De même que, sauf lien direct avec le poste proposé, un employeur ne doit pas poser de questions sur l'état de santé d’un candidat (considérer l’état de santé, le handicap ou la perte d'autonomie est discriminatoire et strictement interdit), un acheteur doit-il en rester à la seule appréciation des capacités « techniques » des candidats ?

B. Quid de l’analyse de la capacité financière en cours d’exécution ?

Une fois le marché en cours d’exécution, est-il possible de vérifier la capacité financière de l’entreprise et si elle détient toujours les niveaux minimums requis ? Que faire si celle-ci se trouve en difficulté financière ?

Le décret ne précise pas si le pouvoir adjudicateur peut à nouveau réclamer au titulaire son chiffre d’affaires (ou les autres éléments lui ayant permis au stade de la candidature de s’assurer de sa capacité) mais ne l’interdit pas. Dans le « silence » des textes, il y a certainement un risque à à résilier un marché parce qu’un titulaire serait passé en territoire de dépendance (montant du marché > 50% du CA).

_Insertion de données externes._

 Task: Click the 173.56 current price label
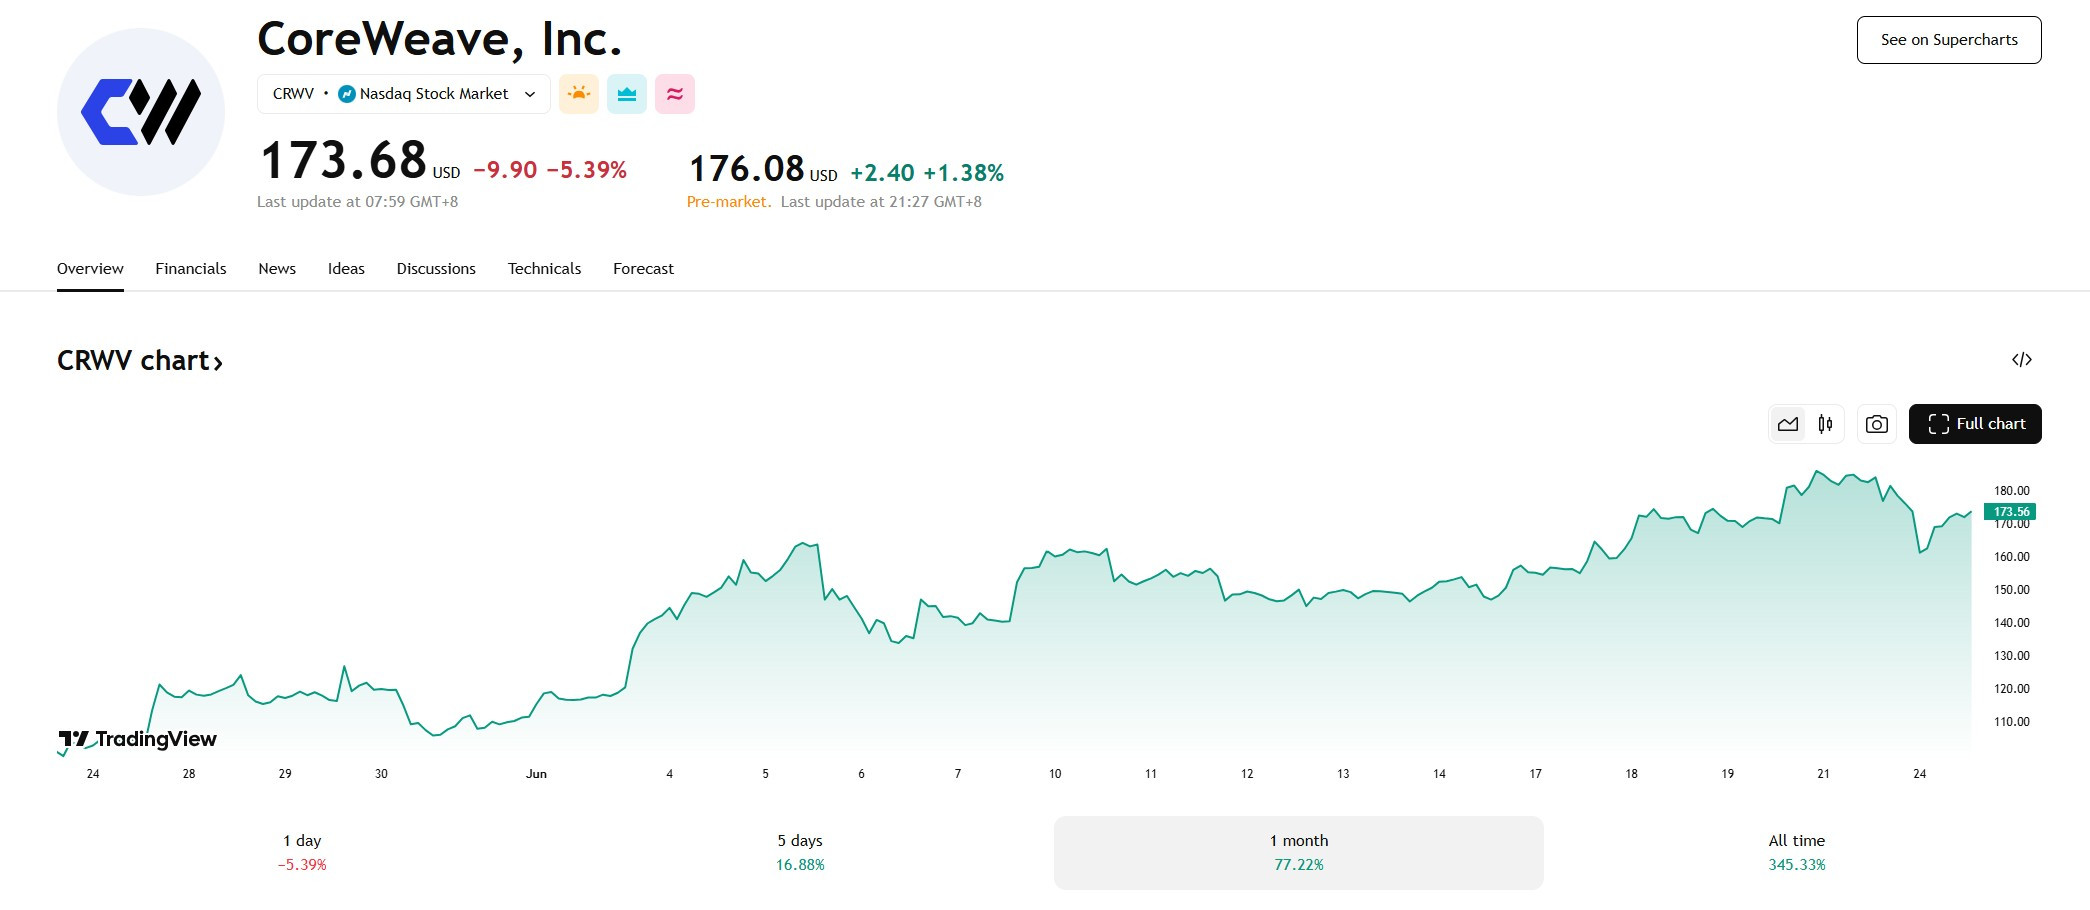click(2010, 512)

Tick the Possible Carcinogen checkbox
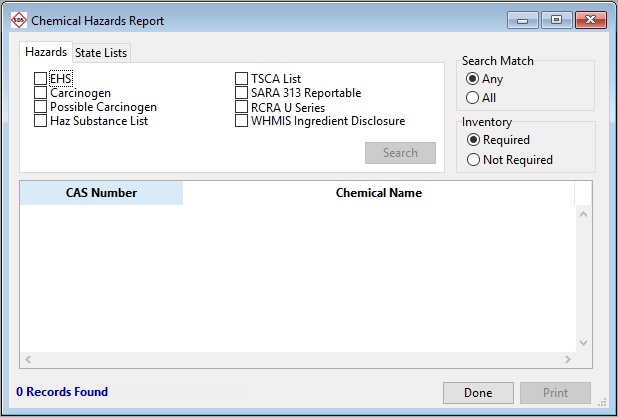pos(40,107)
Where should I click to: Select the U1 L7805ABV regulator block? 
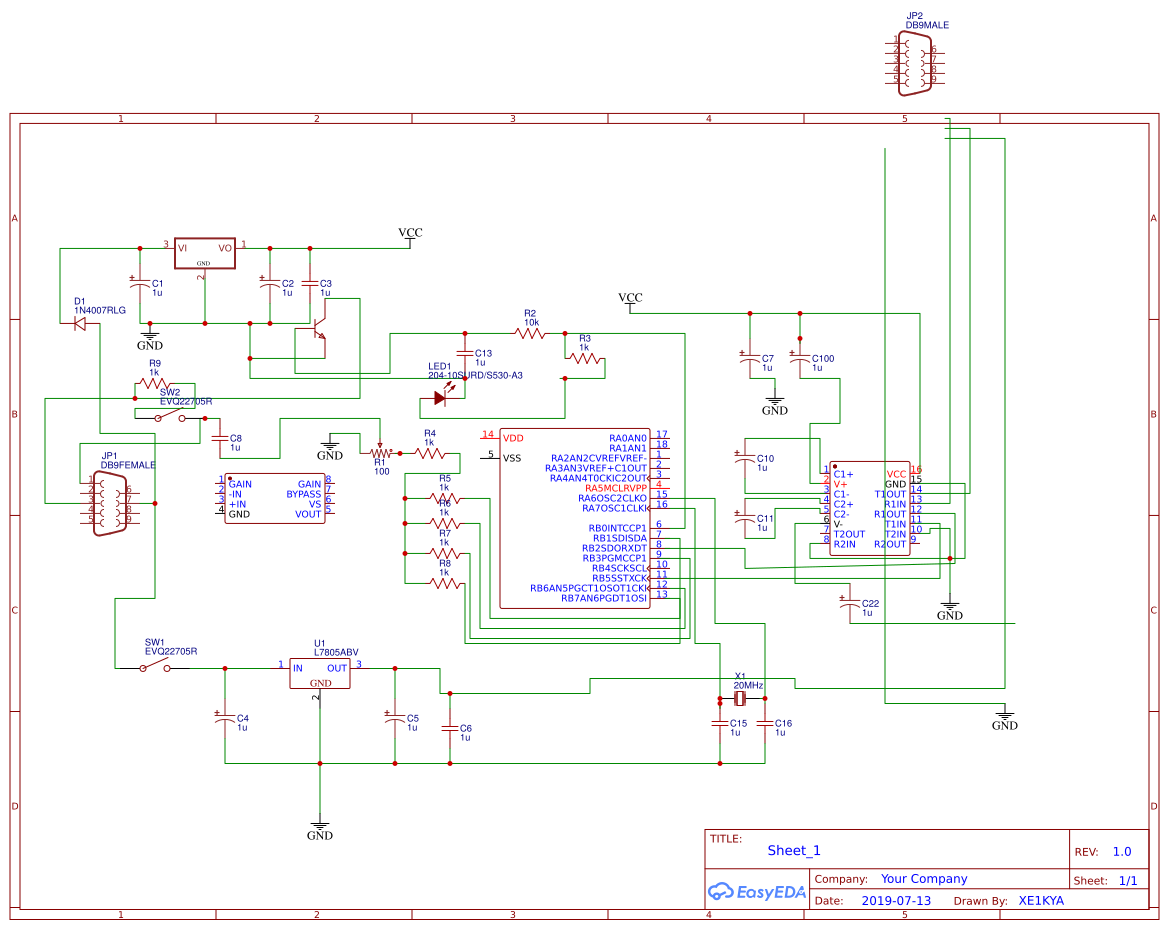tap(320, 673)
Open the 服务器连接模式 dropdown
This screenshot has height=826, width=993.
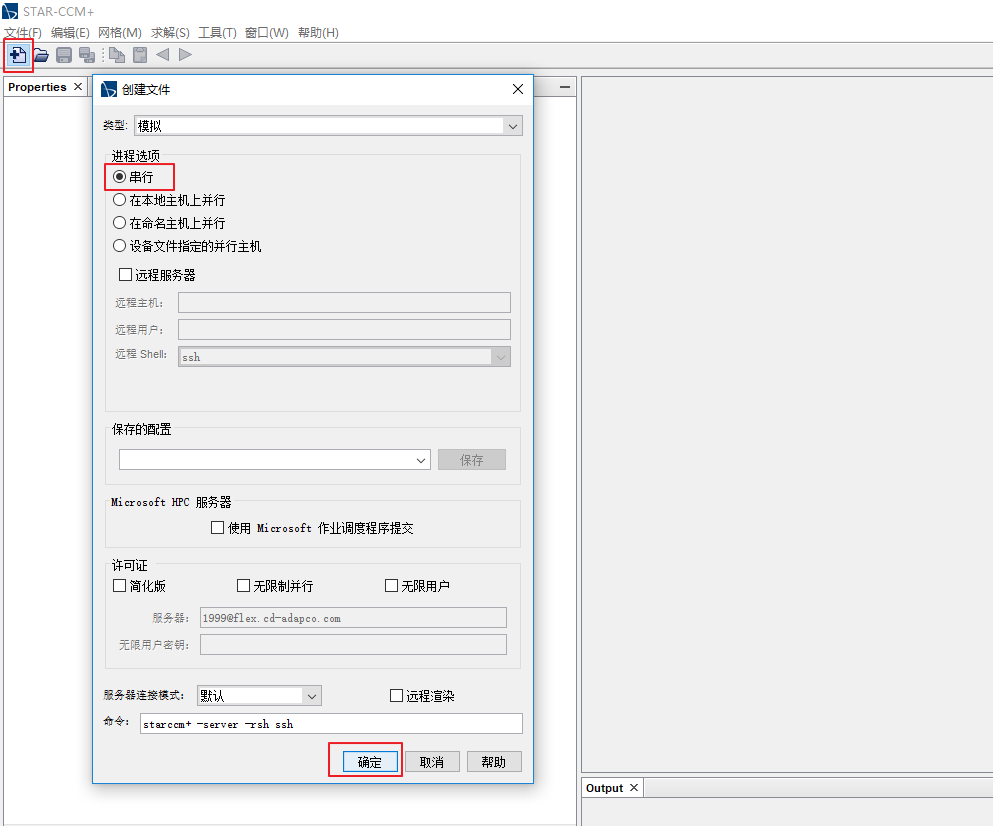tap(311, 695)
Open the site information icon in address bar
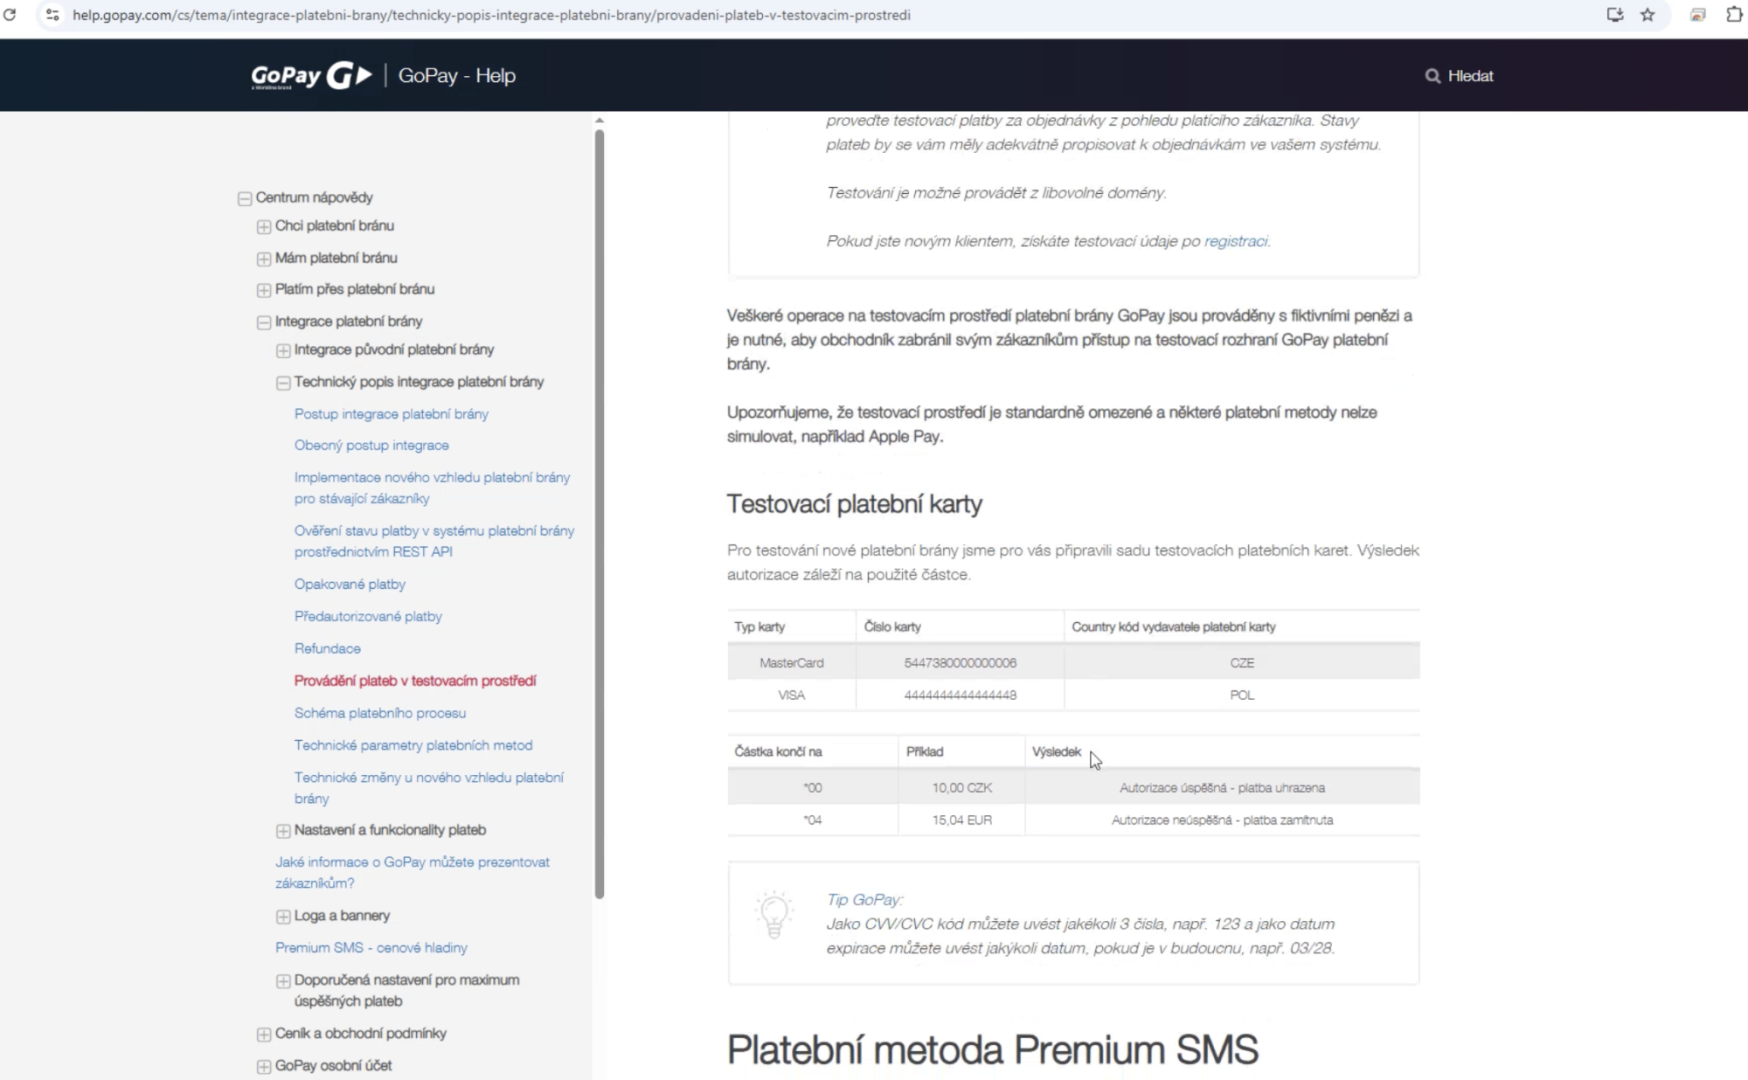 pos(53,15)
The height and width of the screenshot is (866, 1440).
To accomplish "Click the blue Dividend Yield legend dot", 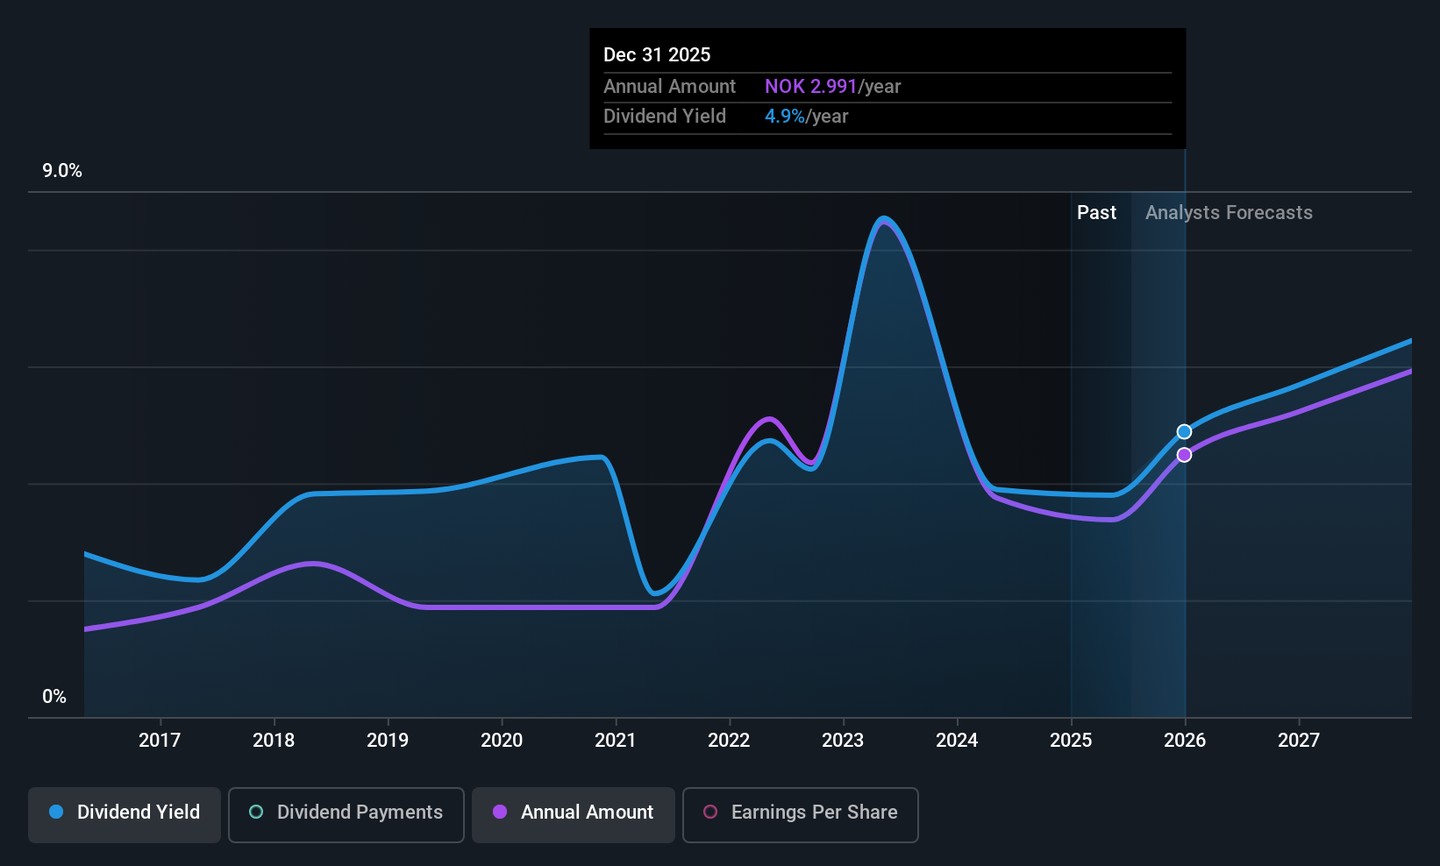I will point(57,812).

Ce qui est sûr c’est que toute clause contractuelle qui prévoirait une résiliation d’office du marché en cas d’ouverture des procédures suivantes est nulle :
  • Procédure de sauvegarde : l’acheteur peut interroger l’administrateur judiciaire pour savoir s’il entend poursuivre, ou non, le contrat. Si ce dernier ne répond pas à cette mise en demeure après un délai d’un mois, le marché public est résilié de plein droit.
  • Redressement judiciaire : si le titulaire a informé immédiatement l’acheteur de l’ouverture de la procédure de redressement judiciaire, ce dernier peut adresser une mise en demeure à l’administrateur qui a un mois pour se prononcer sur la poursuite ou non du marché. Si le titulaire n’a pas été informé de la procédure, il peut résilier le marché pour faute.
  • Liquidation judiciaire : le CCAG prévoit que « en cas de liquidation judiciaire du titulaire, le marché est résilié, si, après mise en demeure du liquidateur, dans les conditions prévues à l'article L. 641-10 du code de commerce, ce dernier indique ne pas reprendre les obligations du titulaire. La résiliation, si elle est prononcée, prend effet à la date de l'événement. Elle n'ouvre droit, pour le titulaire, à aucune indemnité. » En revanche, si l’administrateur assortit la mise en liquidation judiciaire d’une période de maintien, exigeant la poursuite de l’exécution des contrats en cours, le titulaire peut continuer à réaliser la prestation.
  • Sauvegarde accélérée : cette procédure n’ouvre pas droit à résiliation.

C. En conclusion ?

Les textes actuels n’apportent de précisions que relatives au « seuil de dépendance » maximum (50%) qu’un acheteur public peut imposer. Il s’agit là d’une prévention du risque de dépendance économique (risque de gestion de fait) plus que d’une appréciation des capacités financières. Il faut certainement rappeler qu’il est d’ailleurs inconcevable de noter les chiffres d’affaires des candidats dans une procédure restreinte ... Soit le candidat a le chiffre d’affaires qui va bien, soit il ne l’a pas ! C’est binaire.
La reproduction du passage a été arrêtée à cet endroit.